-------- 読む文章

3代目(E24型 1986年-2001年)
- 1986年9月
- E24型にモデルチェンジ。コーチ(乗用モデル)のキャッチコピーは「ROYAL1BOX CARAVAN」。当初は「シルクロードリムジン」が最上級グレードであり、デジタルメーターが装備された。搭載エンジンは、コーチがZ20型ガソリン、及びLD20T・II型のディーゼルターボ、バンがTD23型ディーゼルエンジン、Z20型ガソリンエンジンとなった。
- 同時に荷室左側の窓を大型化したエポックメイキングなモデル、「ビックリウインドウ」がロング平床バンDXに設定された。MT、AT車共にすべてフロアシフトになった。
- 1987年2月
- バンに全高を2,400mmにアップしたスーパーハイルーフを追加。
- 1987年10月
- TD27型ディーゼルエンジン搭載のパートタイム4WD車とリヤのオーバーハングを350mmストレッチしたスーパーロング(バンと15人乗りマイクロバス)を追加。既存モデルは一部変更。シルクロードにタコメーターを標準装備した。
- 1988年10月
- コーチにVG30Eガソリン(2WD)、TD27Tディーゼルターボ(2WD・4WD)を搭載した「GTシリーズ」(ガソリン車のみ3ナンバー登録)を追加発売。キャッチコピーは「1BOX INNOVATION」。グレードは「GTリムジン」「GT」の2つのみで同社のバネット・ラルゴに設定された「クルージング系」と共に、走行性能を意識した1BOXの登場といえるものであった。これにより「シルクロードリムジン」は廃止された。商用系のディーゼルエンジン車はTD27型に統一。
- 1989年8月
- 「GTクルーズ」を追加。
- 1990年10月
- マイナーチェンジ。コーチ系は「GTリムジン」と「GTクルーズ」に搭載されていたTD27TをTD27Ti(インタークーラーターボ)に変更するとともに(コーチのTD27T搭載車は「GT」のみ存続、5ナンバーのまま)、コーチはフロントグリルの形状変更(DX除く)やテールランプの大型化(DXとGL除く)が行われ、8人乗りモデルの最上級グレードとして「リムジン」とE23型以来の7人乗りモデルであり、コーチ系の最上級グレードであるロングボディでキャプテンシートを持つ「ロイヤル」がそれぞれ設定される。この2つのグレードには当時の1BOX車としては初めて本革シートがオプション設定された。また、バンはコーチ・シルクロードと同等の外装、装備を持った「VX」を追加した。

----------------
-------- 提供データ

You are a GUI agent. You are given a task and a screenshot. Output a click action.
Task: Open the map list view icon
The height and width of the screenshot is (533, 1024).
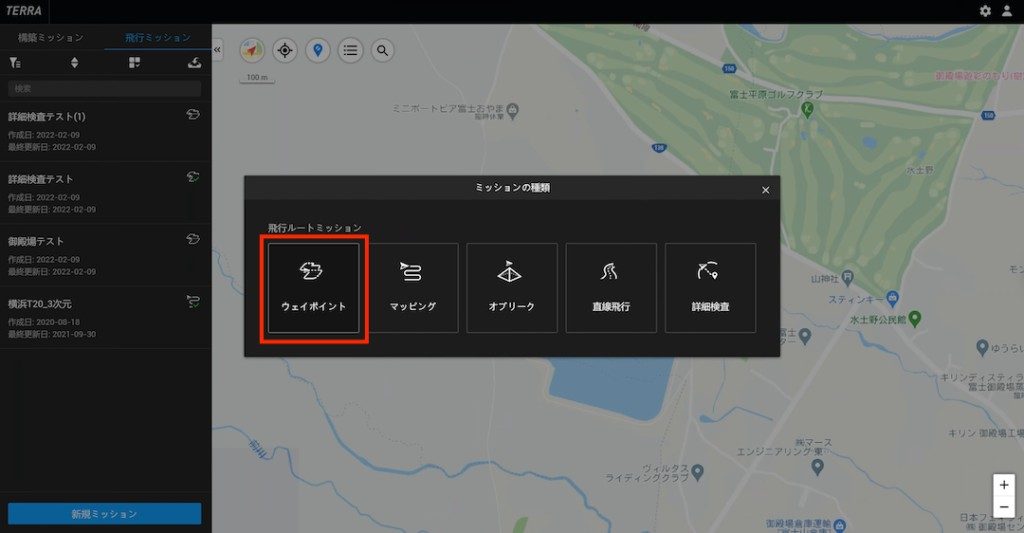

----------------

__課題の目的__
E24型の沿革の文章を、最後の一文の後から書き継いでもらえますか。 データはE24型の沿革とは別個の資料です。

__課題の解答__
バンのガソリンエンジンがZ20からNA20Sに、コーチのLD20Tエンジン(2WD車)はTD27型(85馬力)にそれぞれ変更された。また、NA20S車にはロックアップつきのATが新設定された。 - 1993年5月
- 一部変更でTD27Tターボディーゼル搭載の「GT」が廃止/エアコンの代替フロン化/コーチのテールゲート中央に「NISSAN」のCIマークが付く[4]。
- 1994年11月
- コーチを一部変更。装備品の見直しで値段を下げたサンルーフ付の「GTクルーズS」とサンルーフなしの「GTクルーズS Limited」を追加し、オーテックジャパンの手による特別仕様車「フウライボウ」のベース車を「GTクルーズS」へ変更。「シルクロード・プラネタルーフ」は廃止。
- 1995年8月
- コーチを一部変更。ラジエータグリルの意匠変更のほか、ディーゼルターボエンジンをTD27Ti型からTD27ETi型へ変更。コーチのガソリン車はV6のみに集約。「GTクルーズSプラネタルーフ」を追加と同時に「シルクロード」は消滅。「フウライボウ」のベース車を「GTクルーズSプラネタルーフ」へ変更。全車運転席エアバッグを標準装備した。同月、いすゞ自動車へのOEM供給を開始。当初の名称は「いすゞ・ファーゴ」だった。搭載するエンジンはTD27ETi型(LS)、およびTD27型(LDロングボディー)の2機種。キャラバンとホーミーの外観の違いはラジエータグリルが異なる程度である。
- 1996年9月
- バンのAT車に新型ディーゼルエンジンのQD32型が追加された。TD27よりも黒煙排出量が激減した。ただしターボチャージャーが付いていないのでパワフルになったわけではない。
- 1997年5月
- 乗用専用モデル「キャラバン・エルグランド」「ホーミー・エルグランド」登場(1999年7月、車名を「エルグランド」に統一)。E24型乗用モデル(コーチ)は継続生産となったが、グレードの大幅縮小(GLとDXのみ)が行われた。またバンはVXを除きフロントフェイスを一新し、コーチの初期型に近いものとなり、内側にフォグランプが追加された異形ヘッドランプとなった。MT車のディーゼルエンジンもQD32へ変更された。さらにバンのテールゲート中央にも「NISSAN」のCIマークが付いた。ガソリンエンジンはNA20のまま。このマイナーチェンジで車種記号が日産共通の18桁化された。
- 1999年6月
- マイナーチェンジに伴いホーミーをキャラバンに統合。同時に乗用モデル「コーチ」設定廃止。商用及びマイクロバスのみの展開となる。搭載エンジンは直列4気筒DOHC KA20DE型、KA24DE型および直列4気筒OHVディーゼル QD32型の3機種。「2.0 TWINCAM」、「2.4 TWINCAM」、「3.2D」のエンジンを表すデカールがテールゲート下に貼られることになった。ガソリン車のATが4ATからE-ATになった。
- バンの2WDの平床仕様はサスペンションの改良とホイールの15インチ化で積載量を1250kgに増量。
- 1999年12月
- オーテックジャパンによる圧縮天然ガス仕様車「キャラバンCNGV」を追加。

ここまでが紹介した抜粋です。